It's Still Difficult
There is more tooling and abstraction than ever, and shipping code is still difficult.
What I'm Writing
GitOps Superpowers: Now your code changes can show up on your cloud bill! Reflections on the past few years using Git to drive systems.
A long thread on cloud native data science and engineering: I'll be continuing to update this for awhile I think.
In the Buffer
K8s Storage Provider Benchmarks: This epic series continues to tickle my heartstrings. The cloud native storage projects are trying to solve a critical problem, but the end user usually has to pick a solution by the numbers.
Multi-Task Robotic Reinforcement Learning at Scale: It feels almost akin to applying the lessons of large language models to behavior (and they do explain that they're seeking the same economies of scale). By training on diverse tasks in the same job, the models can learn to do multiple skills well - even outperforming on some of the tasks where data is less plentiful. And then, by relabeling existing data, the models can learn to accomplish novel goals (see image).
Game Theory as an Engine for Large-scale Data Analysis: Components as players in a game, with discrete utility functions, allowing for distributed and scalable PCA. The potential applications to other problem domains are tantalizing.
Construction Costs Around The World: On the physical infrastructure side of the house, some compelling analysis by Brian Potter on the hyper-local economics of construction. Why is it so expensive to build in the United States?
I'm not complaining, but...
As contemporary developers, what a time it is to be alive.
We have modern operating systems, which lets us abstract away from system calls.
We have package repositories with hundreds of thousands of tools to choose from.
We have higher level languages that massively increase our productivity.
Our machines are more powerful than ever, and they tend not to use cards, tapes, or HDDs anymore.
There are now so many ways for me to create, from interactive notebooks like Jupyter, completely new takes on developer experience like Replit, No Code platforms like Webflow, and modern IDEs like VSCode with huge plugin ecosystems.
There's even ML tools like DeepCode, CodeGuru, and Tabnine to help me write code faster and better.
Standards, technical specifications, norms, best practices, and reference implementations are all readily available to me from such trusted organizations as the IEEE, IETF, CNCF, ECMA, and ACM among others.
Despite all this progress, it can still be hard to ship in 2021.
Rough Edges
We can't talk about all the rough edges, but there are several that I want to call out here as "still tough":
AAA and SSO: Arguably, this one is the worst. In 2021 it's still a PITA to deal with authentication, authorization, audit, and SSO. The easiest advice I ever give is to solve this problem in exactly one place throughout the organization, for each language/framework you use. I badly want a one-liner that just adds baseline AAA/SSO to my app, and arguably that's the sort of thing enterprise should be good at solving centrally. Instead this actually can become harder to accomplish in an enterprise for all kinds of least-common-denominator reasons.

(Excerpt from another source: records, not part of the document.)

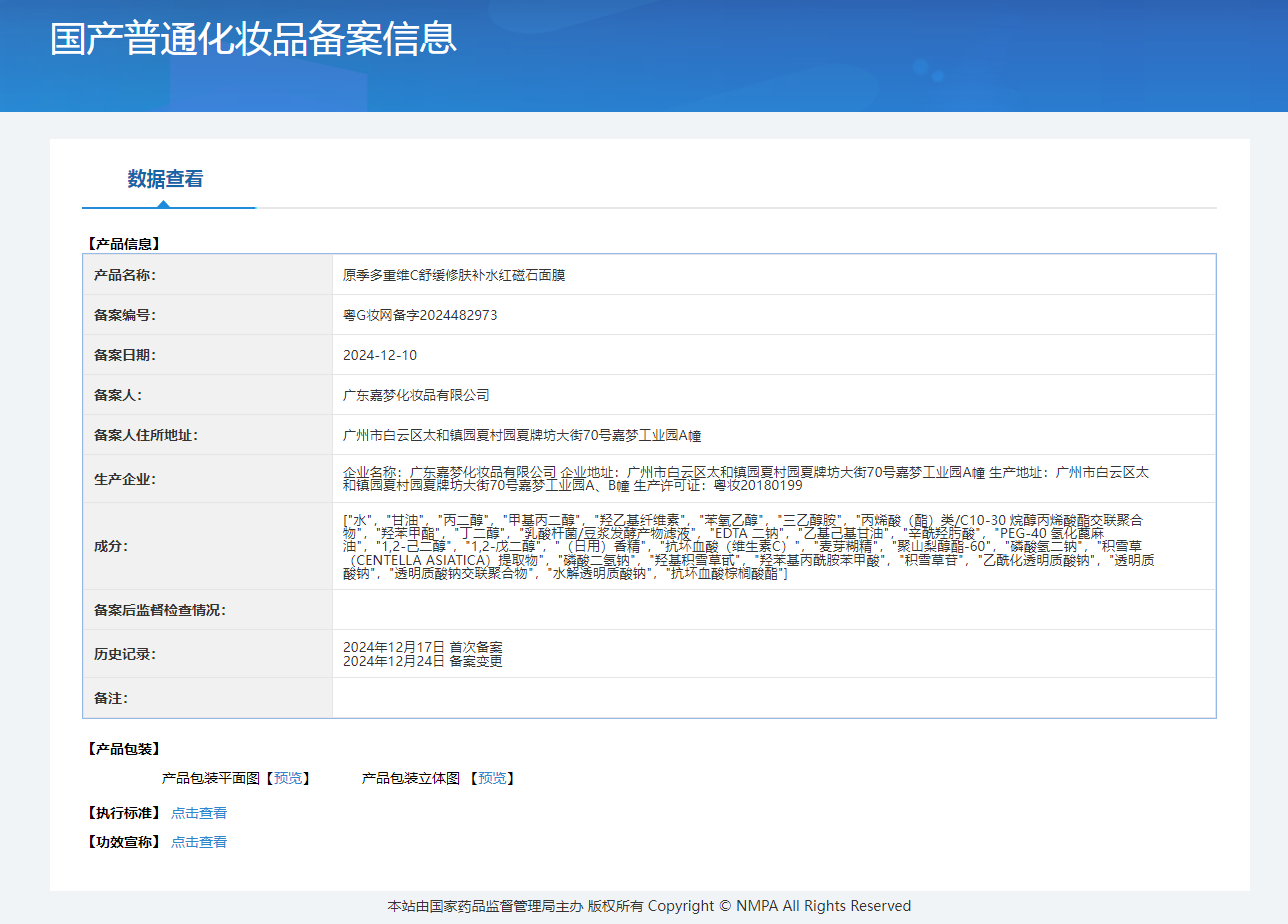The width and height of the screenshot is (1288, 924).
Task: Click the empty 备注 value cell
Action: 773,698
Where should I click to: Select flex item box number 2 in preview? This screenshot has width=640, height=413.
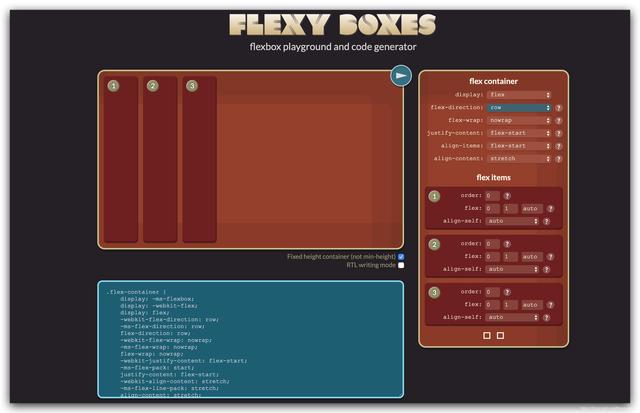coord(160,159)
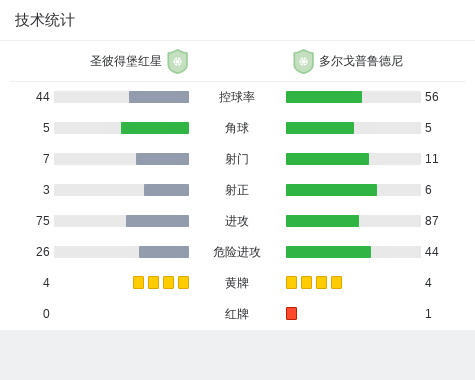Screen dimensions: 475x380
Task: Click the yellow card nearest the 黄牌 label on the left side
Action: [x=183, y=282]
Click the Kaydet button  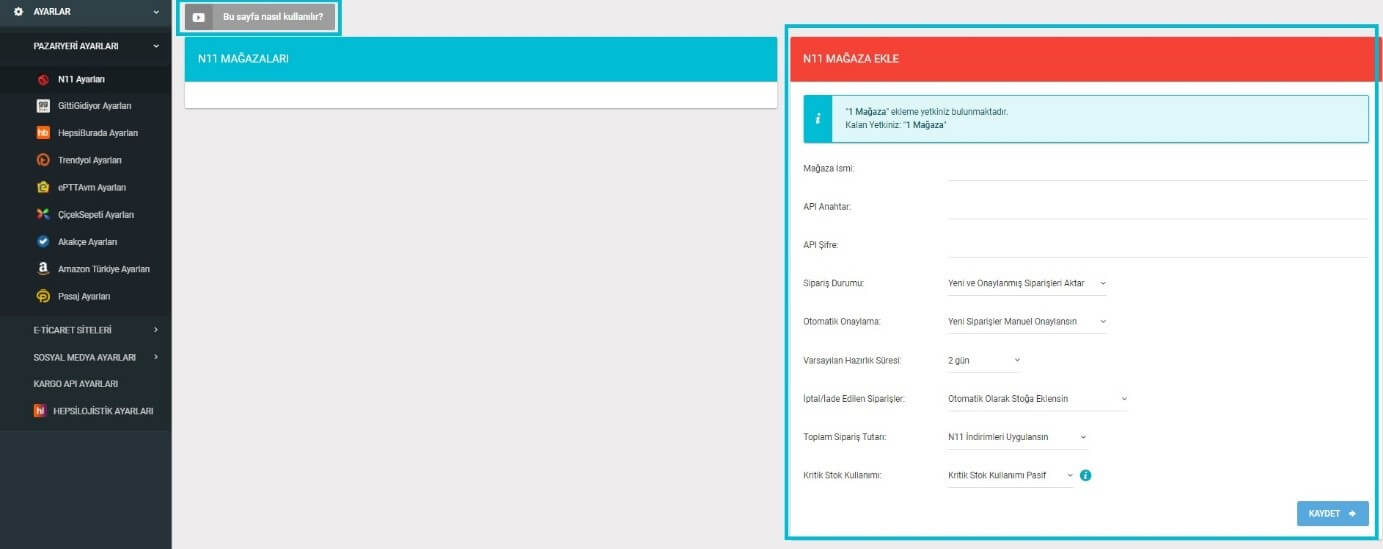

Encryption: Even just setting up TLS is still nontrivial in 2021 for some architectures. Can I encrypt my Kubernetes secrets? Do I need SOPS? How often should I rotate my keys? What's the right algorithm for this?
Money: Stripe might be the next megacorp just on the basis of making an API for money.
~~a11y~~: I looked into it and it seems like there are good a11y resources now. There's just a perception that it's still technically difficult. IBM Equal Access Toolkit looks neat.
DNS: It's always DNS. DNS changes seemingly scare everyone. They can take a long time to propagate, they can be confusing, and it always feels like undifferentiated heavy lifting.
So what?
I should note is that developer platforms and PaaS products like Heroku, Vercel, Replit, and Netlify hide many of these problems away from you very nicely. And Stripe is a great API for payments. They solve hard problems and make it easy for developers to move on to focus on the business. What I hope and wonder, is whether these problems will ever be abstracted away, the same way syscalls are abstracted away by Linux.